The Making of Cuba's First President, Tomás Estrada Palma

by Margarita García

Pub Date: Aug. 30th, 2016
ISBN: 978-1-4787-7391-7
Publisher: Outskirts Press

A debut work examines one of the first leaders of Cuba after its independence from Spain.

In this history book, García shares the story of Tomás Estrada Palma, who served as Cuba’s president in the first decade of the 20th century. The volume opens in central New York, where Estrada Palma was living in exile at the time of his election to the presidency, and follows him on his return to his native country before the text diverts into a brief biography in which García does an excellent job of distinguishing the known facts of his life from the many rumors and half-truths that have arisen from the limited information available about his early years. The book also covers Estrada Palma’s involvement in politics and the fight for independence from Spain, leading to his capture as a prisoner of war, and his peripatetic career in Europe and the Americas following his eventual release. The author explains the challenges Cuba’s would-be liberators faced under international law as well as the importance of the lobbying and public relations campaigns Estrada Palma oversaw while living in the United States (“The details of the suffering of the Cuban civilians at the hands of the Spaniards” were publicized “widely by Estrada Palma and the Junta, gaining sympathy to their cause by more and more segments of American public opinion and more and more politicians”).

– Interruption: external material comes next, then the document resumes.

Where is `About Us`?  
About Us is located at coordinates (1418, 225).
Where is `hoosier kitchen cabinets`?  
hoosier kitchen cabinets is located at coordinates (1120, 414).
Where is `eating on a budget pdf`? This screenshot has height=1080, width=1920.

The years after his return to Cuba, including his presidency and resignation, are addressed only briefly in the final chapter; García writes that the book “is limited to his life ‘outside Cuba’ which is least known.” Eliding this period of history, which led to one of several occupations of Cuba by the United States that occurred between the Spanish-American War and the Cuban Revolution, leaves the reader unfamiliar with Cuban history at something of a disadvantage, though it does permit a far more focused narrative than would be possible with greater context. García’s research is evident throughout, with sources thoroughly cited and historical photographs appearing frequently to provide illustration. The author delivers a solid and clearly written summation of one chapter in Cuba’s history, with an emphasis on the long-standing connections to the United States that have shaped the island’s fate.

A well-researched and authoritative history of a Cuban exile who became president.